*Directions for this task*: Filter the records below for the word "properties". Keep each line that has it.

Dataset excerpts:

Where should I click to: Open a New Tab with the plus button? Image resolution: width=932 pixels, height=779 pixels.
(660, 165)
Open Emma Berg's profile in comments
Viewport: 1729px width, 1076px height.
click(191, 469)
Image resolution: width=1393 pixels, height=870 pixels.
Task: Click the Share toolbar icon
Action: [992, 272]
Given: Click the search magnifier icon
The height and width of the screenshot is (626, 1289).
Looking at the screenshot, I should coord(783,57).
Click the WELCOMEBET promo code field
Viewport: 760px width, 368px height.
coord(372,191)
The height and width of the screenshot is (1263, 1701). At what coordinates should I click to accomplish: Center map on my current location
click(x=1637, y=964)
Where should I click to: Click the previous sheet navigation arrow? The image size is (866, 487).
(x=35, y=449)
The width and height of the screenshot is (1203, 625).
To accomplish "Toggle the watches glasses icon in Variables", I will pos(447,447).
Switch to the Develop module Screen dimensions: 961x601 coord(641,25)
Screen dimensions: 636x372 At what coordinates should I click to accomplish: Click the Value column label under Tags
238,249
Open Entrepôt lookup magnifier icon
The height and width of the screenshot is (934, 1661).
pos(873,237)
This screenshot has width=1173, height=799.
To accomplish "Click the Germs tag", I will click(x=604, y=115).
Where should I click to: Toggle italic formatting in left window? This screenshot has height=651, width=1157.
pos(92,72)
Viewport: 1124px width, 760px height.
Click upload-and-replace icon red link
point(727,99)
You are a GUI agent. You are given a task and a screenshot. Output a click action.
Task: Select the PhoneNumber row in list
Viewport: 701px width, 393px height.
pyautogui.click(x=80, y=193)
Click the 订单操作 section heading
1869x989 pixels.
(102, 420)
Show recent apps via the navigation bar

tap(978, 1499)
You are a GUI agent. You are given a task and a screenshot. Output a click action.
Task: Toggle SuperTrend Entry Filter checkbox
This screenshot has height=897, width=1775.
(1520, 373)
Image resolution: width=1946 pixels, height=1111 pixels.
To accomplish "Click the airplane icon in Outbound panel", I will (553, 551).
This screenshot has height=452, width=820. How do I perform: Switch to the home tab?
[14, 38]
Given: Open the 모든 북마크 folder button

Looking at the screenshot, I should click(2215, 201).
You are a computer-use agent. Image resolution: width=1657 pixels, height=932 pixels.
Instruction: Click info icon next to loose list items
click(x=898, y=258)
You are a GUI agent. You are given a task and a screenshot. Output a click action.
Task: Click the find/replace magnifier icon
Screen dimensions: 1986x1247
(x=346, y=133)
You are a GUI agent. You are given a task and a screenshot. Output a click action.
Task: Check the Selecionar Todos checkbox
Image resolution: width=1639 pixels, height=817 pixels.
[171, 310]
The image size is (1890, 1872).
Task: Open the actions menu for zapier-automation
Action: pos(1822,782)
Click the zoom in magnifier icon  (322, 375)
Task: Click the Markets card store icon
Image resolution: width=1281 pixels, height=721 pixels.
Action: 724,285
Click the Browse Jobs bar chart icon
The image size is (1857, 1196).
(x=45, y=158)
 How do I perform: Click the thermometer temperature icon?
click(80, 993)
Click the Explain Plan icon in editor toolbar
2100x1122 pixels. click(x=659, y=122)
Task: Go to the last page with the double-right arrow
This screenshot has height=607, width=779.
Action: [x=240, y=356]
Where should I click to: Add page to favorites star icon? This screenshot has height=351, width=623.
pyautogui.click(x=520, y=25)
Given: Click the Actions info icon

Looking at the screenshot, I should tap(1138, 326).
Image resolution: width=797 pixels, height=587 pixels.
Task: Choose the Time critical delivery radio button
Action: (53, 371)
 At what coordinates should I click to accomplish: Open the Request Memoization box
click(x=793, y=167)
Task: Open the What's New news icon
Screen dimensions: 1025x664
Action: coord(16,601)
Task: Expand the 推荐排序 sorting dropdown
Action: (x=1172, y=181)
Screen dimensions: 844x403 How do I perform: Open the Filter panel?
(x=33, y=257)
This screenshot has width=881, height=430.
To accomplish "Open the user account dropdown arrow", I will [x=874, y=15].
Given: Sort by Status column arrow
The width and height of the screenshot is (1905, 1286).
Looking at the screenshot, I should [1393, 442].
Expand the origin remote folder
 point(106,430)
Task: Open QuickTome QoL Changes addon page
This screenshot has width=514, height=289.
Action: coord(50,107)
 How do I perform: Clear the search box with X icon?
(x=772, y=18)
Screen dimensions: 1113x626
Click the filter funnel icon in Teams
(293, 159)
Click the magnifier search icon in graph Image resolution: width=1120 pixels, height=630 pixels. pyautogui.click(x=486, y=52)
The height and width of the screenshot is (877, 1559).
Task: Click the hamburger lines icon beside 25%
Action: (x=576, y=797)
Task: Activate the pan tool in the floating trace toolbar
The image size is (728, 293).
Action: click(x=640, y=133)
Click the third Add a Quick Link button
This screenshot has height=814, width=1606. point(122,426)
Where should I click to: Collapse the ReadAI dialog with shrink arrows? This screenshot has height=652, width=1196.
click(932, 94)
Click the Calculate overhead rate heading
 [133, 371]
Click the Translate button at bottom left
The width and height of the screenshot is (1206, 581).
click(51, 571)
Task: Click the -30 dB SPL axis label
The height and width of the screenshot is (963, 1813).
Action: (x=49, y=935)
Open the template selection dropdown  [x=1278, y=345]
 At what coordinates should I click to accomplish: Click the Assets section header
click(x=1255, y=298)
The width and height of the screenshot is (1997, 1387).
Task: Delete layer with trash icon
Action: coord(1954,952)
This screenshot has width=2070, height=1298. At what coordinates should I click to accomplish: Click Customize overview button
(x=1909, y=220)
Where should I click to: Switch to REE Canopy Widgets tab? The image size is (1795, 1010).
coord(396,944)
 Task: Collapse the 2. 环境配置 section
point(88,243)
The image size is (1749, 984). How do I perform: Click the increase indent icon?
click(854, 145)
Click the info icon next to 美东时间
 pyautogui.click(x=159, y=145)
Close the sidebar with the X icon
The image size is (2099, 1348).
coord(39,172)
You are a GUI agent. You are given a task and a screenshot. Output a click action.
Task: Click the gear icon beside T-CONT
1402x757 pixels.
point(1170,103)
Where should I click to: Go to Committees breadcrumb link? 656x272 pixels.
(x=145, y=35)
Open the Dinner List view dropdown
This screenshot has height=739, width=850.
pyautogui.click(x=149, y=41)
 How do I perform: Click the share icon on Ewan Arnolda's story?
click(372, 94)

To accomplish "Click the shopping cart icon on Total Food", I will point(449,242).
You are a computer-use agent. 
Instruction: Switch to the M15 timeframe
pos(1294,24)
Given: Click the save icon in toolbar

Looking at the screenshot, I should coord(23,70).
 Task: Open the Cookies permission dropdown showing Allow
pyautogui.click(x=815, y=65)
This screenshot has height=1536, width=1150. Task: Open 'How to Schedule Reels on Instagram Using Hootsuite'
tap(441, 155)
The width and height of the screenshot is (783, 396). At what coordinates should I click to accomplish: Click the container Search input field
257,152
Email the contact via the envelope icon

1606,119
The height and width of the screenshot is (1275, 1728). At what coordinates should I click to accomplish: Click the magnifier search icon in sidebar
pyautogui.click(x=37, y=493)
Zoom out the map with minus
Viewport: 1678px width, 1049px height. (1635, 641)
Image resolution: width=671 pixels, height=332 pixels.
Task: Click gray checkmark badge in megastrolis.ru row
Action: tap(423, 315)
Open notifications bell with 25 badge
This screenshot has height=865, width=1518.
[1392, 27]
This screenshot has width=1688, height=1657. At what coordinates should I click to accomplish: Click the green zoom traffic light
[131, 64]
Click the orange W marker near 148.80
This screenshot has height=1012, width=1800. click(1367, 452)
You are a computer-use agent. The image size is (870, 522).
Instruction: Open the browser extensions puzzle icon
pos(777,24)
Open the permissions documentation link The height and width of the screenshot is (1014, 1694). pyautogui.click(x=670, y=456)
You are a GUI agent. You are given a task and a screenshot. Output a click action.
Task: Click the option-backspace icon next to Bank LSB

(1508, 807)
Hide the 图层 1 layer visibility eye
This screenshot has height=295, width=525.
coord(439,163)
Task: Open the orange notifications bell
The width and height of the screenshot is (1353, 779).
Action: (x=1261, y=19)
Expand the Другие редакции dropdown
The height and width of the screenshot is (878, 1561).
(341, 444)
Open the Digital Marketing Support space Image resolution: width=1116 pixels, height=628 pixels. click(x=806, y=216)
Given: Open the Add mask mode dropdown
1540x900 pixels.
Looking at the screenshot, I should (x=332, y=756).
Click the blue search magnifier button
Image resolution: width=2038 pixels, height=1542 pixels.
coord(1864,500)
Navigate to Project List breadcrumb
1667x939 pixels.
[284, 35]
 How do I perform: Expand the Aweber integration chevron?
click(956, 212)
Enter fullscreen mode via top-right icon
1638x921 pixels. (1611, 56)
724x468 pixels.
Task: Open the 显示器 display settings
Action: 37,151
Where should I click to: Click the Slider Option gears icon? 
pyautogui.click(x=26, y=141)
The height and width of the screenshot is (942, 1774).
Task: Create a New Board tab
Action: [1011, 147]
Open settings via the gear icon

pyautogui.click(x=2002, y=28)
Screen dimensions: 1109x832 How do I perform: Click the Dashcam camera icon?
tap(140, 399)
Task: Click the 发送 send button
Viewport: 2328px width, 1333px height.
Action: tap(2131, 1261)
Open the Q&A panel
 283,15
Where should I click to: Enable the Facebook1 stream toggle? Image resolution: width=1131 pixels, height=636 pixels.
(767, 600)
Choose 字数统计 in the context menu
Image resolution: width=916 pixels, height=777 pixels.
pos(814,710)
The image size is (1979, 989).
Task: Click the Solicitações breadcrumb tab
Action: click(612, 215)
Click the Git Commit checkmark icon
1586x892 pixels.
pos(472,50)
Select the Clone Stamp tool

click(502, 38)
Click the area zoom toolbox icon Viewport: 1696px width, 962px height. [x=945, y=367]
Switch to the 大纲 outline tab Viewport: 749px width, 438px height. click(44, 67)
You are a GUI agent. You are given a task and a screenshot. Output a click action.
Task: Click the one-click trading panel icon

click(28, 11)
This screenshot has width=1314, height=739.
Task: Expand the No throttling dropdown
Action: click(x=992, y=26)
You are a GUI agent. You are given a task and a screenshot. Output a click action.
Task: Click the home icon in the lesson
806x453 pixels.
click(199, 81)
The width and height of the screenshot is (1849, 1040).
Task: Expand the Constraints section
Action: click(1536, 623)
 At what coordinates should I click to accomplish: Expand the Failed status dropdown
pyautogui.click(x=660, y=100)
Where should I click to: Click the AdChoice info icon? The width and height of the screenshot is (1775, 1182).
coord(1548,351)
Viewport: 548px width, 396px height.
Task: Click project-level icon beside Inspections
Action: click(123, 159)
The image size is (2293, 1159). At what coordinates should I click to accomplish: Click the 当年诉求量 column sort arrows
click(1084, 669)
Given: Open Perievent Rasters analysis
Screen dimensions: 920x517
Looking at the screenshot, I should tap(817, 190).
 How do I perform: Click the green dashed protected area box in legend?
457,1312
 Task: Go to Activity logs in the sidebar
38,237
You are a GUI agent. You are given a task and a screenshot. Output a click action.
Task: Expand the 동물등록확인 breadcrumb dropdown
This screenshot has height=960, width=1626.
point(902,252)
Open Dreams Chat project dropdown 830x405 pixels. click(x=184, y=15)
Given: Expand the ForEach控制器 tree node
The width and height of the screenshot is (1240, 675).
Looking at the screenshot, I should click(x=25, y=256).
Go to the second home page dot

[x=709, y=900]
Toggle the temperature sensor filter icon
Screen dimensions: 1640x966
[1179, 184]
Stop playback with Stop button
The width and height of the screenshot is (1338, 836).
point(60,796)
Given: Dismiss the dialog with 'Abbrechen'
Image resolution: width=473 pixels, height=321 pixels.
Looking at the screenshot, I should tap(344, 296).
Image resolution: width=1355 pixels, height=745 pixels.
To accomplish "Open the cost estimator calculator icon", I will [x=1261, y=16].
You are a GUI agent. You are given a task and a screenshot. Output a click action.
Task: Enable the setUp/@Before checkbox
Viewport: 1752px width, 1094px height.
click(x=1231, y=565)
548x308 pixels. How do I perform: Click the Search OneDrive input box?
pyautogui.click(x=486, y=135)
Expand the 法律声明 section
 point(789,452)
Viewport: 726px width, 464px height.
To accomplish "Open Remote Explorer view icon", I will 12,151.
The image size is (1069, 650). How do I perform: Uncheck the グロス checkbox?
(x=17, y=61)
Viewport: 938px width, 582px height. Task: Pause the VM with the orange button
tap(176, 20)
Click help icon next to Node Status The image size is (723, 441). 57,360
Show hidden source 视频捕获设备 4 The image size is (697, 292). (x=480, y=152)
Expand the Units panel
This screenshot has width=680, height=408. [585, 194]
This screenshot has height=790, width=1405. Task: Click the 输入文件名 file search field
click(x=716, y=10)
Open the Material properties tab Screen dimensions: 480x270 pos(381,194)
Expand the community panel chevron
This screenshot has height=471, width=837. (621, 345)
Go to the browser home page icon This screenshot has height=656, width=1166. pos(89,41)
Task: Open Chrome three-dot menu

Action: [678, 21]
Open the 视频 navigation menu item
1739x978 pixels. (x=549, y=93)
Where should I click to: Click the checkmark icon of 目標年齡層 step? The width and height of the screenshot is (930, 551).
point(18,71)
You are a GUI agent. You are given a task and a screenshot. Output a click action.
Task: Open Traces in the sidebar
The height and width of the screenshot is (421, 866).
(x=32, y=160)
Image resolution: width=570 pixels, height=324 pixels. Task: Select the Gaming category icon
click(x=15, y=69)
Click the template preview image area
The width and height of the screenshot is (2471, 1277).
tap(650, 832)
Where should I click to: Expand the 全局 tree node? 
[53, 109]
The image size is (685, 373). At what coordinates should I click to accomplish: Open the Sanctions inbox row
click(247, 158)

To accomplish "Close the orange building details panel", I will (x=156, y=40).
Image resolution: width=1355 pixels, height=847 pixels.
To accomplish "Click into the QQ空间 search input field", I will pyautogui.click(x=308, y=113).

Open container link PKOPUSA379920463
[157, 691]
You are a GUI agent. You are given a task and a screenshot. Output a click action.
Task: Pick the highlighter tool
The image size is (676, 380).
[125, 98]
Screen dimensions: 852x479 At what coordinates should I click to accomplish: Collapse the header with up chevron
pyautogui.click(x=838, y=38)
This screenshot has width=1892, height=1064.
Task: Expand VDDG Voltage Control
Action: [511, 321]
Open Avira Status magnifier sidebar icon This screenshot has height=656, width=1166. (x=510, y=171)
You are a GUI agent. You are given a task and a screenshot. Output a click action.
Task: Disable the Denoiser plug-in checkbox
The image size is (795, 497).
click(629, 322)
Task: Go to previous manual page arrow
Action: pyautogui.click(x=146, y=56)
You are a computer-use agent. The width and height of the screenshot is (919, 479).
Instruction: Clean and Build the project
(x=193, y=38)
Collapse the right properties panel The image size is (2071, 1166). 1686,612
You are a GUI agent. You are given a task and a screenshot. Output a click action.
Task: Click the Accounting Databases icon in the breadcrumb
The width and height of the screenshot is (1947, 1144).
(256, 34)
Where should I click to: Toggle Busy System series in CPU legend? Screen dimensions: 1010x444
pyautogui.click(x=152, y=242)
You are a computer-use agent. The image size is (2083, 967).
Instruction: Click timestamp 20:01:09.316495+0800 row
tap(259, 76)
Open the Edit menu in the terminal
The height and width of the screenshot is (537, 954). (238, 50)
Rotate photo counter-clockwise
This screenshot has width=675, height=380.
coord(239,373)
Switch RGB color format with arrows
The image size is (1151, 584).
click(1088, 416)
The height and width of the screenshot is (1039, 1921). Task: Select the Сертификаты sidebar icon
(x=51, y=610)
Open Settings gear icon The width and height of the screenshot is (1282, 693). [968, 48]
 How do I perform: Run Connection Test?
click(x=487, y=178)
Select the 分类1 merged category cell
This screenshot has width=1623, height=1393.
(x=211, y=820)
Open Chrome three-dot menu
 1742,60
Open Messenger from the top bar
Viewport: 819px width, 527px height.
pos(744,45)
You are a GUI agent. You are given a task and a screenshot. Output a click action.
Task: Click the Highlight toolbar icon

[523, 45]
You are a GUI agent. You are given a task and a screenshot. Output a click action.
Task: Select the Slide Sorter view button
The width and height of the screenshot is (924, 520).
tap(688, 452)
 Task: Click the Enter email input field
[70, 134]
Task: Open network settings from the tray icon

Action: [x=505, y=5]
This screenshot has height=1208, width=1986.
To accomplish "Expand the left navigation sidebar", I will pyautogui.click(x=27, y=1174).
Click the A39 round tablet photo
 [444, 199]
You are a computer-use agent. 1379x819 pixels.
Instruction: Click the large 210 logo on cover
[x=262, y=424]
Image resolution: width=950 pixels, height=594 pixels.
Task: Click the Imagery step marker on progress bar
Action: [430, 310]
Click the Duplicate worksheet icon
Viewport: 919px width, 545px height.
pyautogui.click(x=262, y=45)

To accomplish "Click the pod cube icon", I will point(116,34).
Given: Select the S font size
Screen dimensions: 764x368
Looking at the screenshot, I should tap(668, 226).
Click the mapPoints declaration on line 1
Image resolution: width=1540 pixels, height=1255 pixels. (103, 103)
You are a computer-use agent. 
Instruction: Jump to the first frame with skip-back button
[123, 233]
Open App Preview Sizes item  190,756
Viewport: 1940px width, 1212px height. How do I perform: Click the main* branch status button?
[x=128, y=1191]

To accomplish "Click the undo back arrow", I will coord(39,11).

*Answer below*:
Open the Material properties tab Screen dimensions: 480x270 pos(381,194)
Collapse the right properties panel The image size is (2071, 1166). 1686,612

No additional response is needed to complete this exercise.